Given these requirements, would using Puppet/Chef be useful rather than using Amazon Cloud Formation (CloudInit)?
Best I can see is if we used Puppet, then we'd have declarative programming which is easier to audit to see what's happening versus a script. Also CloudInit has a 16k script size limit which we may or may not run into.
Has anyone moved from CloudInit to Puppet or Chef for a specific reason that they can provide here in answer to my question?
Solution 1:
Is there an advantage over CloudInit? Yes, absolutely, many of them!
Sure, you can write top to bottom run once CloudInit scripts to provision a server. But what happens when you need to change a configuration file, add a user, update a package, or install a new package? You will end up logging into servers or writing scripts to do so, and inevitably an incongruous state of servers.
CloudInit is not configuration management. If you opt to begin using configuration management software, use cloud init for just one task: to bootsrap the Puppet/Chef/other agent.
Puppet doesn't just help you automate installing packages, setup ssh keys, or tune your Tomcat heap. It ensures the state of things. When a developer is troubleshooting a Java app at 3am and changes your Tomcat config, Puppet will change it back. You can rapidly change the version of Python for all or groups of nodes, and if someone installs a different version, Puppet will change it back.
When your application stack changes and you start using, say RabbitMQ, or Jetty, or a new RDBMS, you can easily test and deploy the changes across tens or thousands of servers.
There are many other reasons to use configuration management software such as back end reporting, auditing, and security compliance.
Solution 2:
The entire point of configuration management is to spin up machines predictably and consistently. CloudFormation and cloudinit are great when you're limited purely to AWS (although debugging CloudFormation templates is a miserable experience), but what about applications that use both datacenter resources and AWS, or local testing environments, or development machines?

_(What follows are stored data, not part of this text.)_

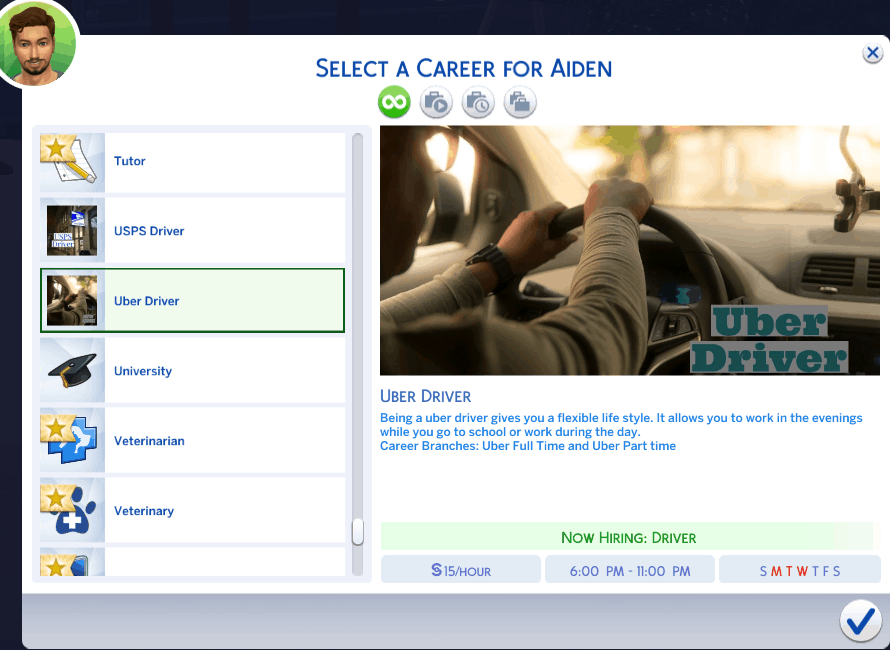Click the Veterinarian career icon

coord(72,441)
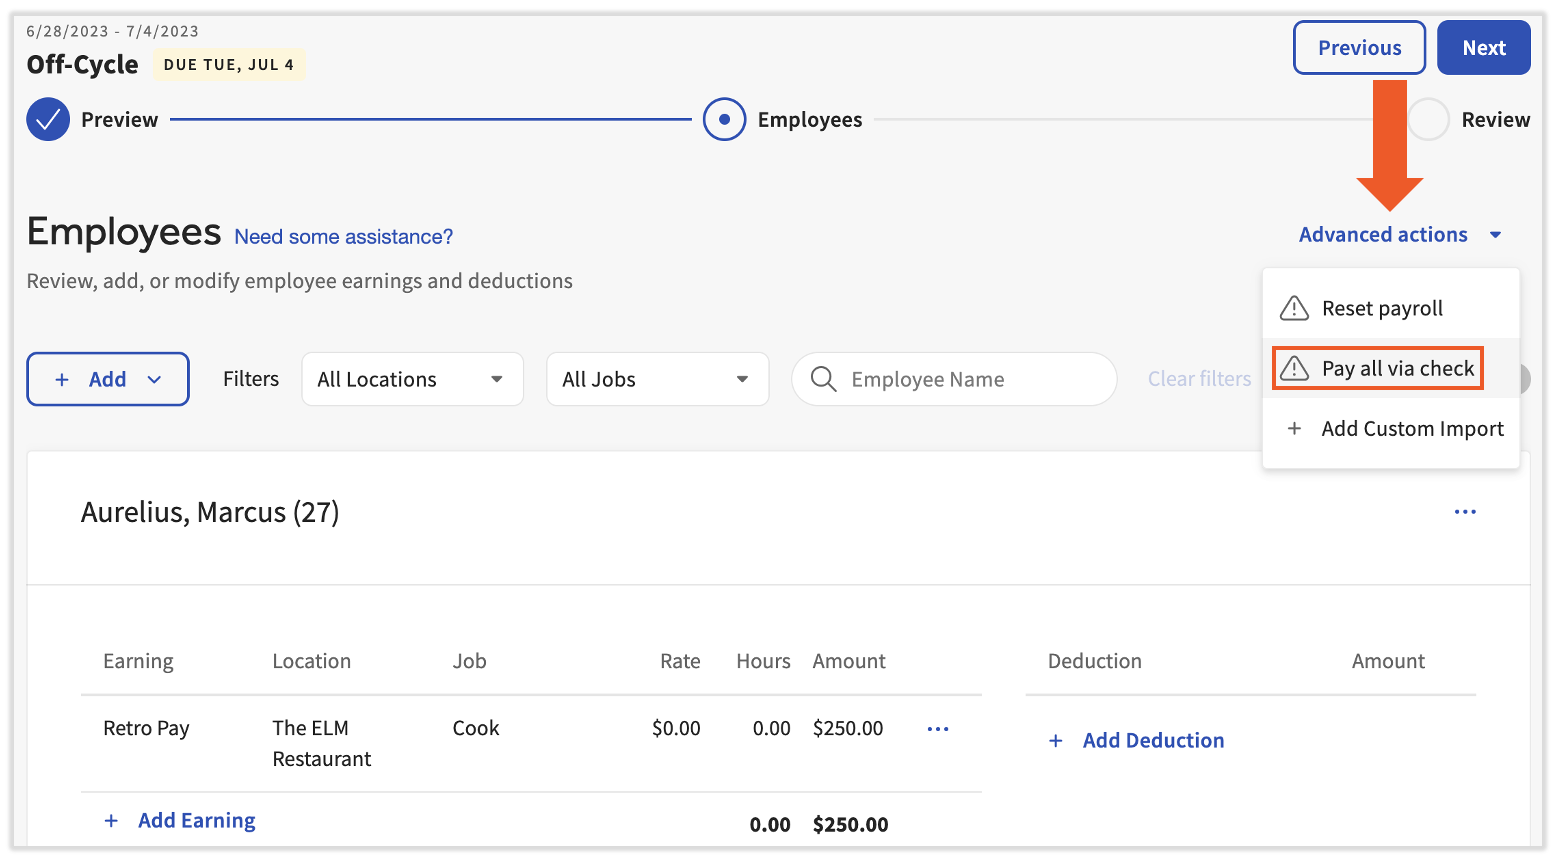Open the options menu for Aurelius, Marcus

[1465, 511]
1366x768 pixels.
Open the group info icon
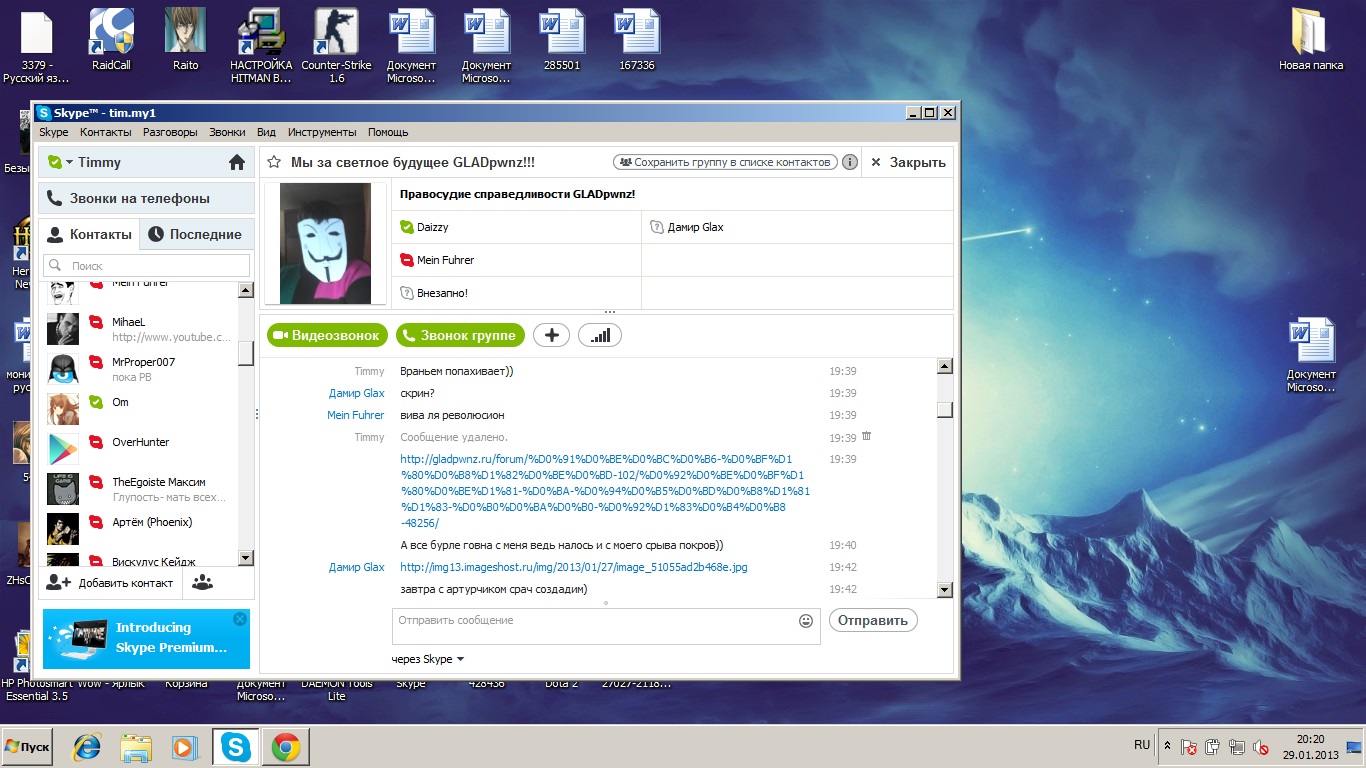click(x=849, y=162)
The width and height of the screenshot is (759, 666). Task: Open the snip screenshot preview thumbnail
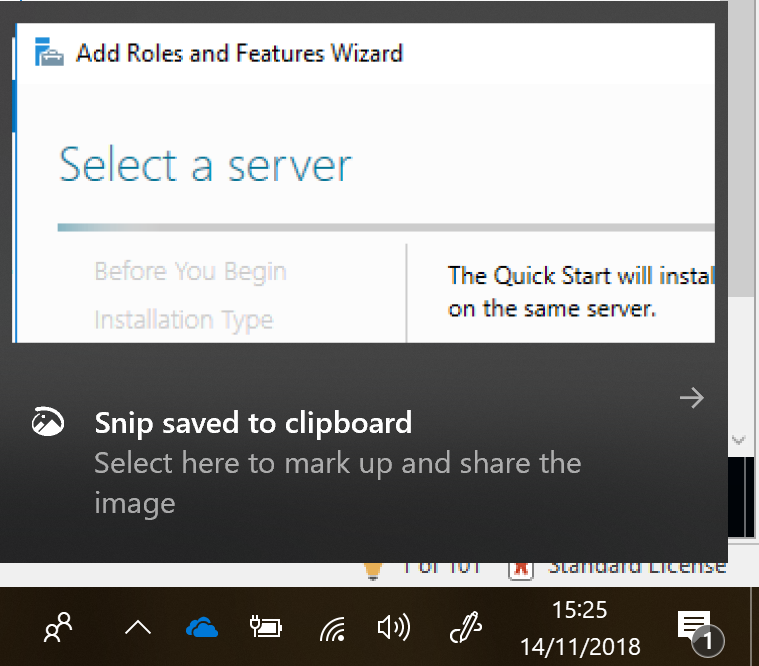pyautogui.click(x=364, y=183)
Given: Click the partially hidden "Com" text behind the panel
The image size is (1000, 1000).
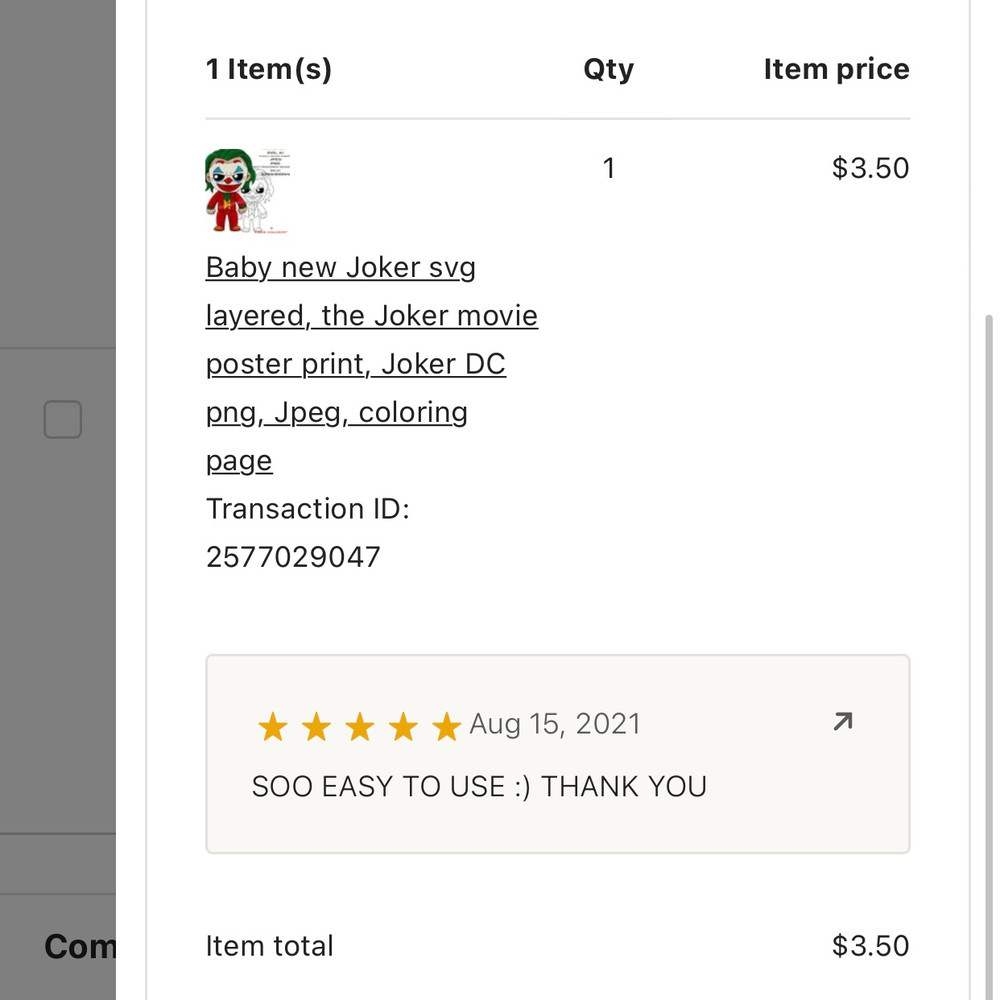Looking at the screenshot, I should (80, 946).
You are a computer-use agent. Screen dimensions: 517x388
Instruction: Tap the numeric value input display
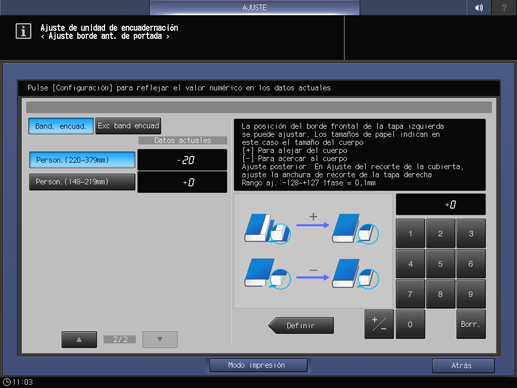pyautogui.click(x=441, y=204)

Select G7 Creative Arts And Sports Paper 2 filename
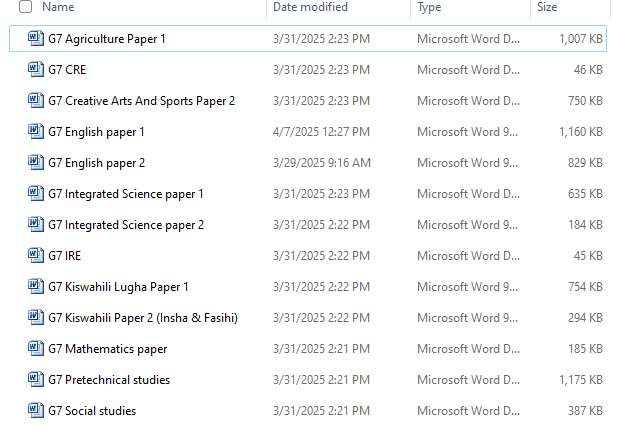coord(141,101)
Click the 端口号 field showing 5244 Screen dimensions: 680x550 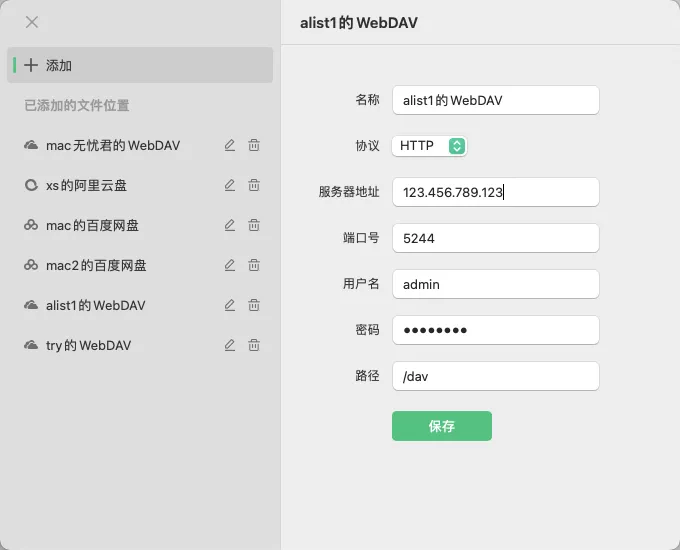tap(495, 238)
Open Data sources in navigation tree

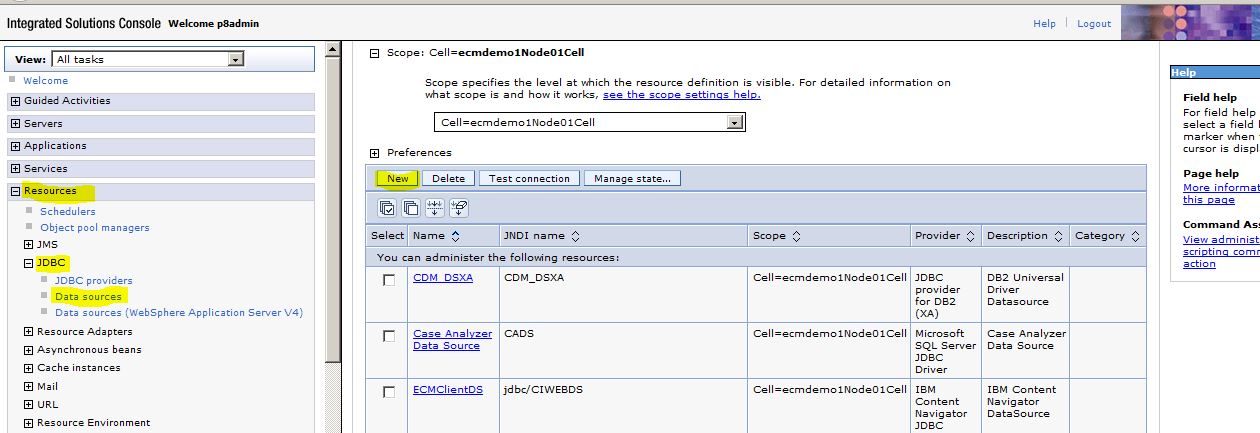click(88, 296)
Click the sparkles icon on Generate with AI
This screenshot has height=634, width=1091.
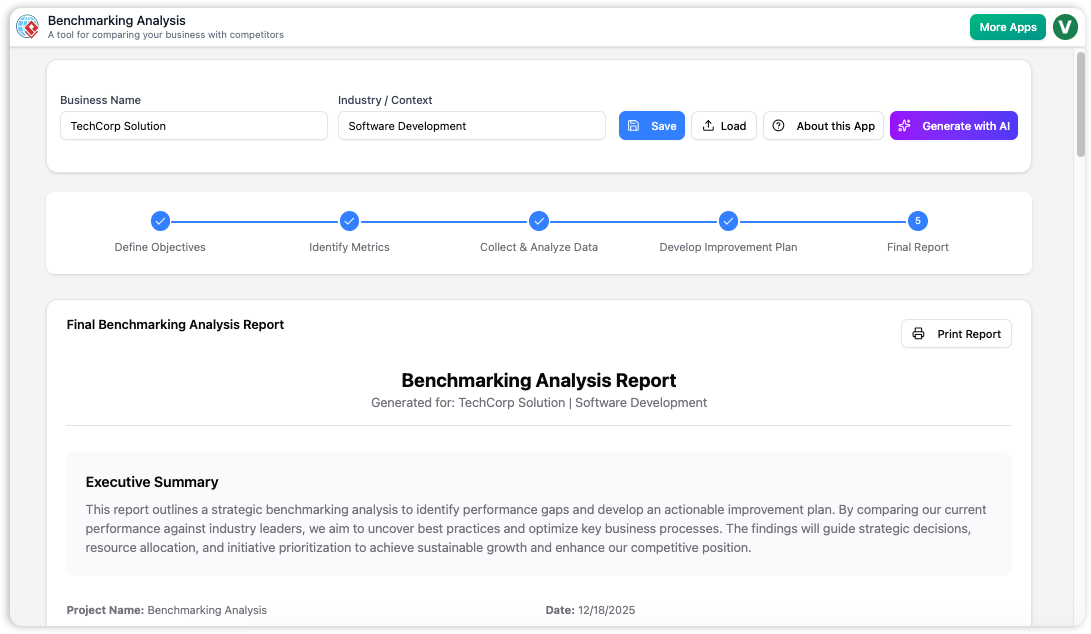click(904, 125)
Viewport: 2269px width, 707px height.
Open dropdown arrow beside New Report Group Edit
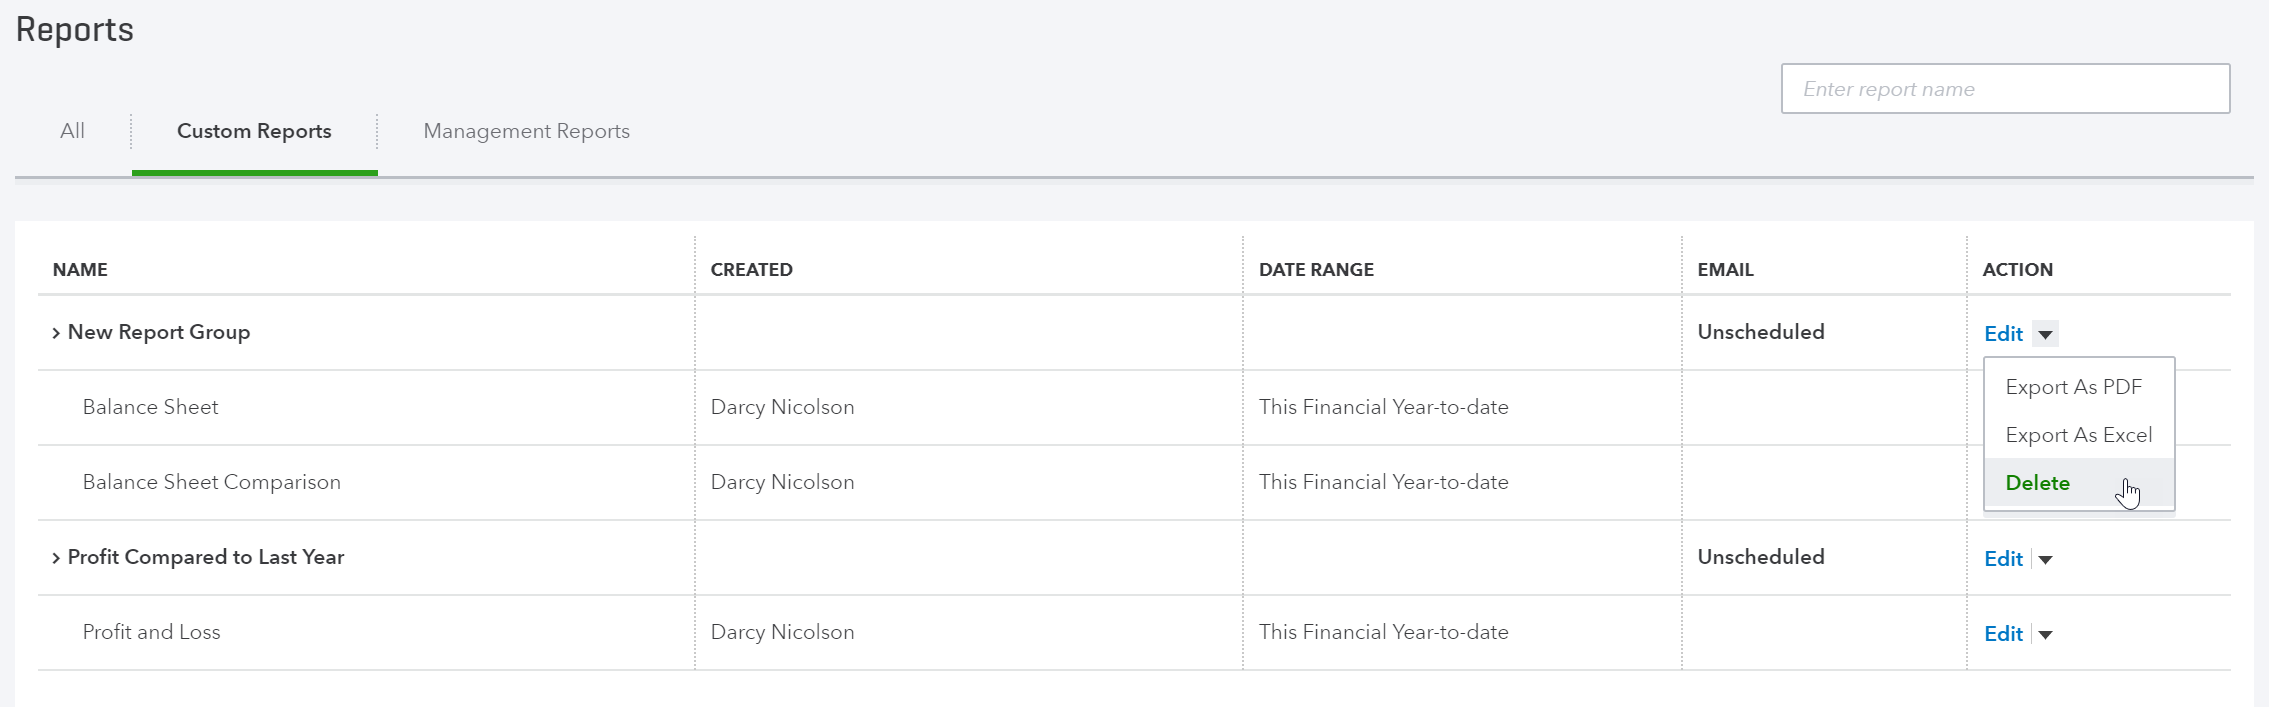point(2045,334)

If you exist purely in AWS, I suppose you could get away with cloudinit and nothing else, but I'm not convinced it's realistic for applications of any scale (Netflix, for example, pre-bakes their AMIs using OSS technologies they've written and released to the world; consider this video for details). Highly available applications are trans-regional, often based in VPCs, tend to back up to datacenters across VPNs, and this doesn't even touch demo, staging, testing, or development environments. As someone who's charged with provisioning machines the last things I want to do are repeat work or get stuck debugging multiple provisioning methods.
Hence Chef or Puppet. They work just as well for AWS as they do for my datacenter, and just as well for my development machine running Vagrant as they do for the demo environments I occasionally need on the fly. I'd much rather launch Chef or Puppet from cloudinit than maintain both cloudinit and Chef or Puppet.